> **Paginatekst**
Begin maart 2011 heeft het personeel van de inrichting ingestemd met contact tussen klager en zijn dochter. Eind april 2011 heeft klager wederom met het personeel gesproken over zijn contacten met zijn dochter. In bijzijn van het personeel heeft klager
met zijn dochter gesproken. Het initiatief voor de telefonische gesprekken ging van klagers dochter uit. Vanaf mei 2011 is er geen contact meer geweest en vervolgens zijn medio juli 2011 beperkende maatregelen aan klager opgelegd. Klager mocht alleen
onder begeleiding bellen en bezoek ontvangen. Dit heeft 134 dagen geduurd.
Klager meent dat de beslissing tot begeleid bezoek onrechtmatig is, omdat de schriftelijke mededeling van de beslissing niet onverwijld aan hem is uitgereikt. De beslissing is niet deugdelijk gemotiveerd, omdat enige feitelijke onderbouwing ontbreekt.

> **Opdracht 1**
Geef bij elke uitspraak aan of die klopt met de paginatekst: (a) de telefonische gesprekken kwamen op initiatief van klager tot stand, (b) de beperkende maatregelen duurden 134 dagen, (c) klager vindt de beslissing onvoldoende gemotiveerd omdat een feitelijke onderbouwing ontbreekt. Antwoord telkens met ja of nee en citeer letterlijk de woorden uit de paginatekst die de doorslag geven.
> **Opdracht 2**
Schrijf het deel van de paginatekst van "Begin maart 2011" tot en met "feitelijke onderbouwing ontbreekt." woordelijk over.
De vermeldingen zijn hier niet nodig.

> **Gegevens**

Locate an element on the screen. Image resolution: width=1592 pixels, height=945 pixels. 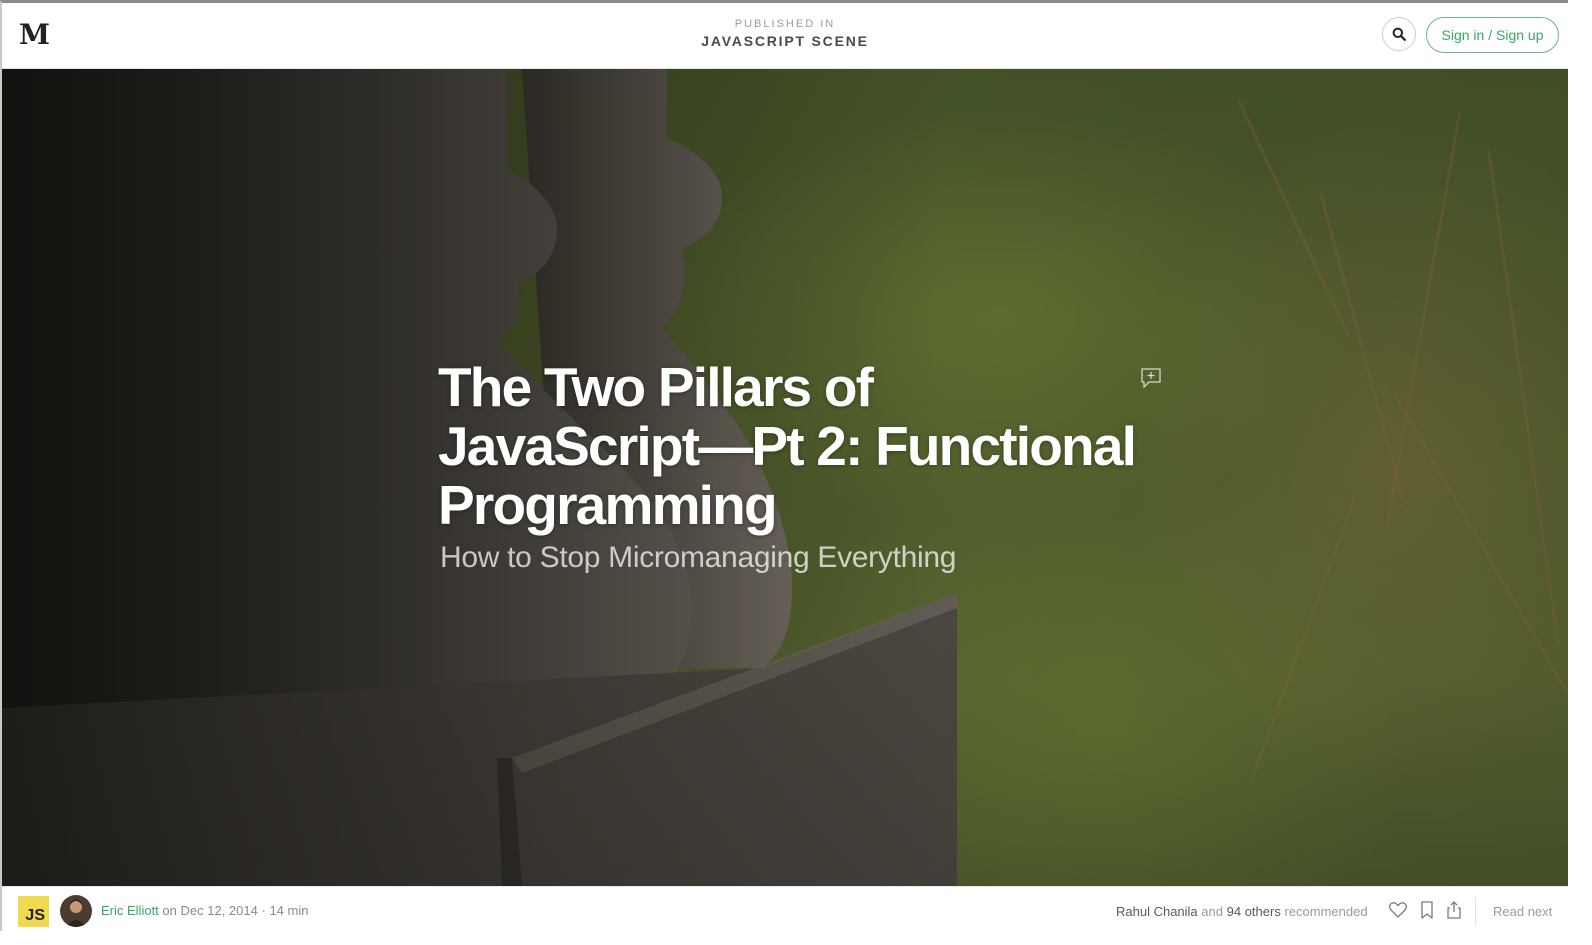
...
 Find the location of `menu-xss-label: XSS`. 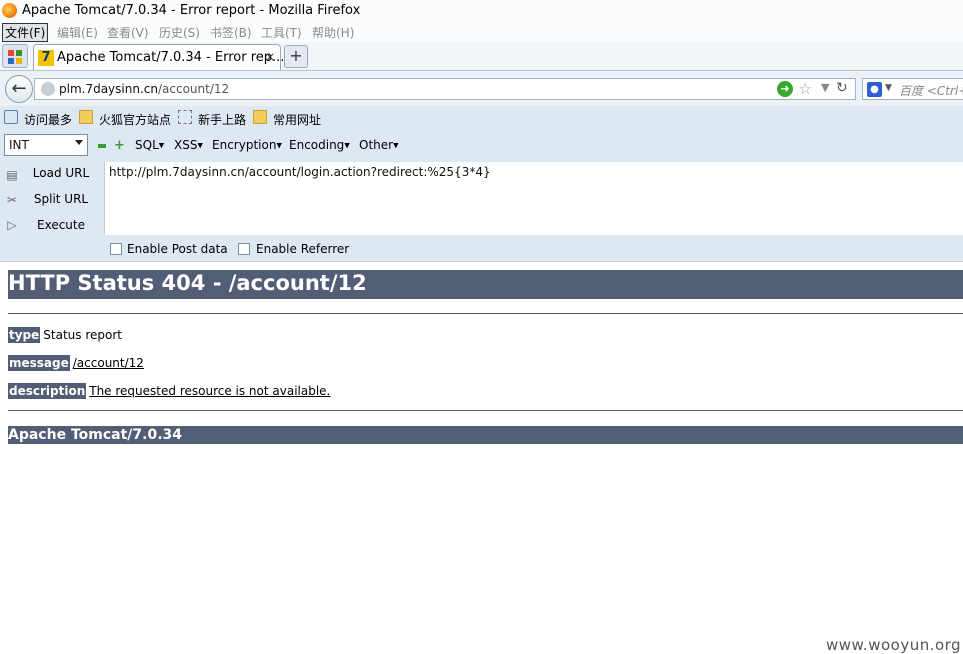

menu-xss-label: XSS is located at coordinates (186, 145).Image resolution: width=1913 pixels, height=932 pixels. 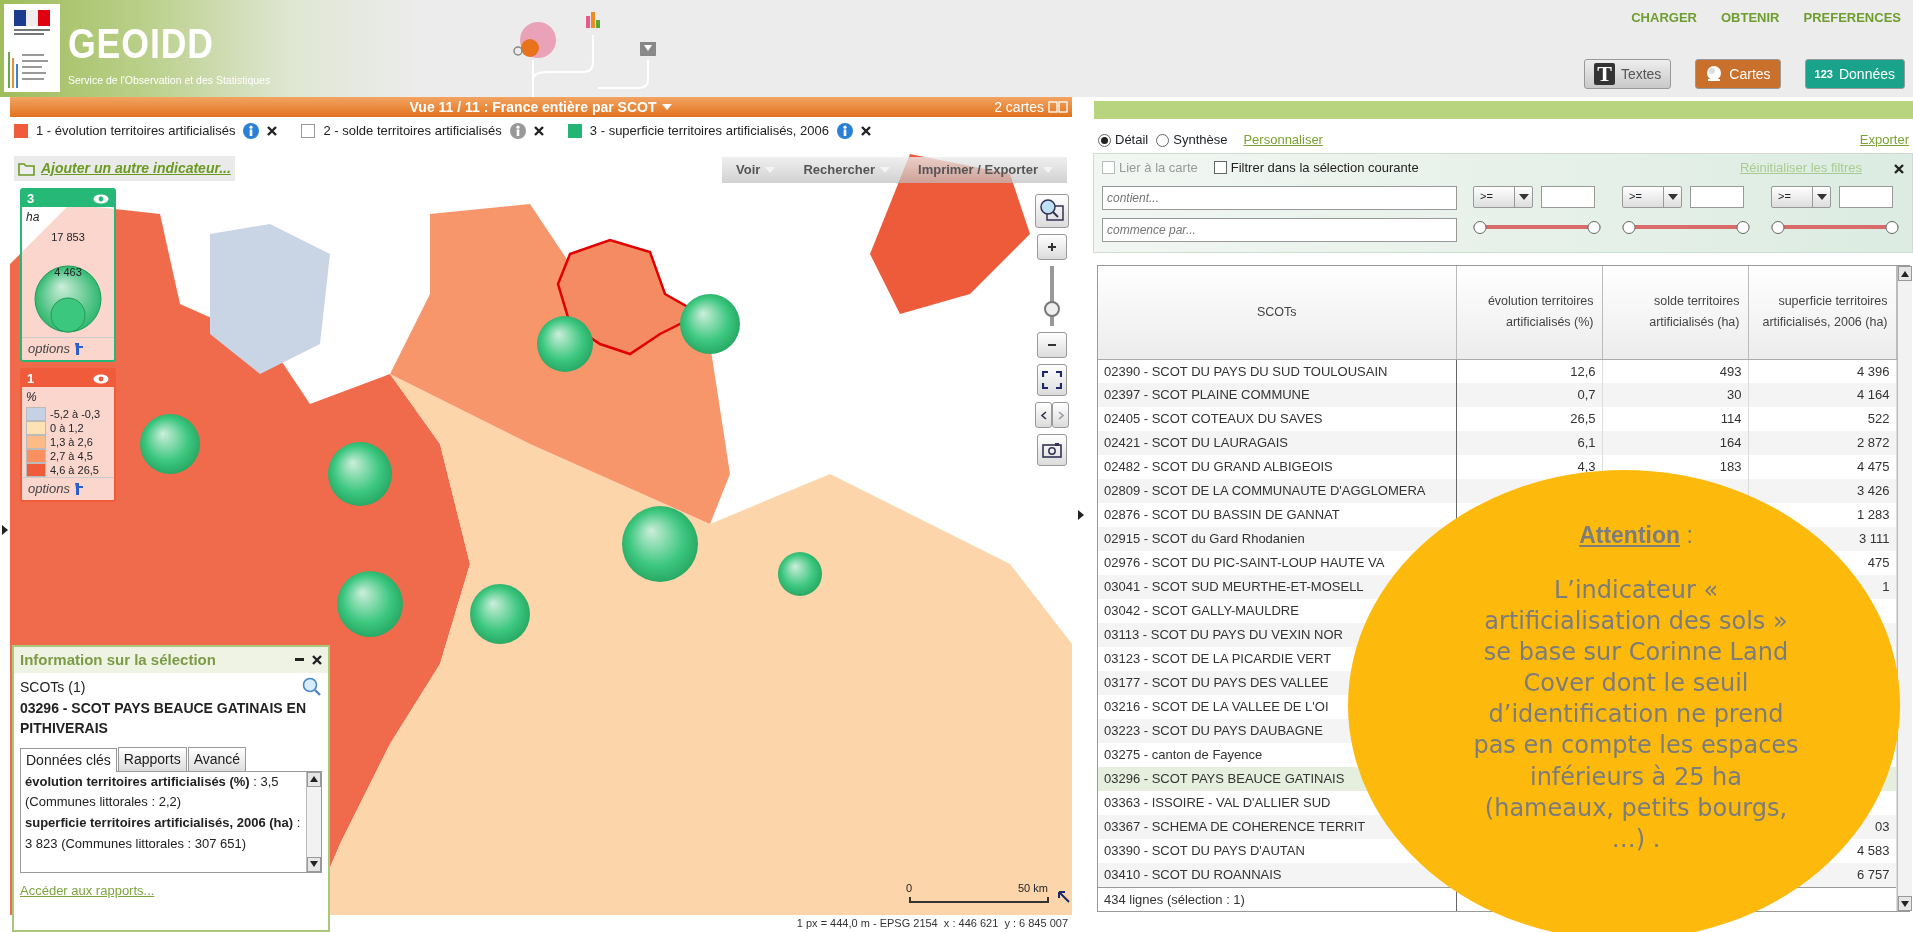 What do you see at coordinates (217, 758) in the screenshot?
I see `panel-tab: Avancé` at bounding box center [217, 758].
* * *
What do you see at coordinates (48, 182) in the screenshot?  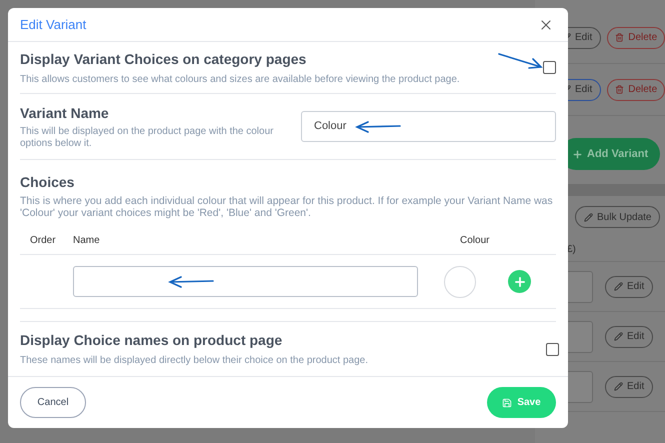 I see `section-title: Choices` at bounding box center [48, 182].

> **Uitwerking 1**
(a) Nee: "Het initiatief voor de telefonische gesprekken ging van klagers dochter uit."
(b) Ja: "Dit heeft 134 dagen geduurd."
(c) Ja: "De beslissing is niet deugdelijk gemotiveerd, omdat enige feitelijke onderbouwing ontbreekt."

> **Uitwerking 2**
Begin maart 2011 heeft het personeel van de inrichting ingestemd met contact tussen klager en zijn dochter. Eind april 2011 heeft klager wederom met het personeel gesproken over zijn contacten met zijn dochter. In bijzijn van het personeel heeft klager
met zijn dochter gesproken. Het initiatief voor de telefonische gesprekken ging van klagers dochter uit. Vanaf mei 2011 is er geen contact meer geweest en vervolgens zijn medio juli 2011 beperkende maatregelen aan klager opgelegd. Klager mocht alleen
onder begeleiding bellen en bezoek ontvangen. Dit heeft 134 dagen geduurd.
Klager meent dat de beslissing tot begeleid bezoek onrechtmatig is, omdat de schriftelijke mededeling van de beslissing niet onverwijld aan hem is uitgereikt. De beslissing is niet deugdelijk gemotiveerd, omdat enige feitelijke onderbouwing ontbreekt.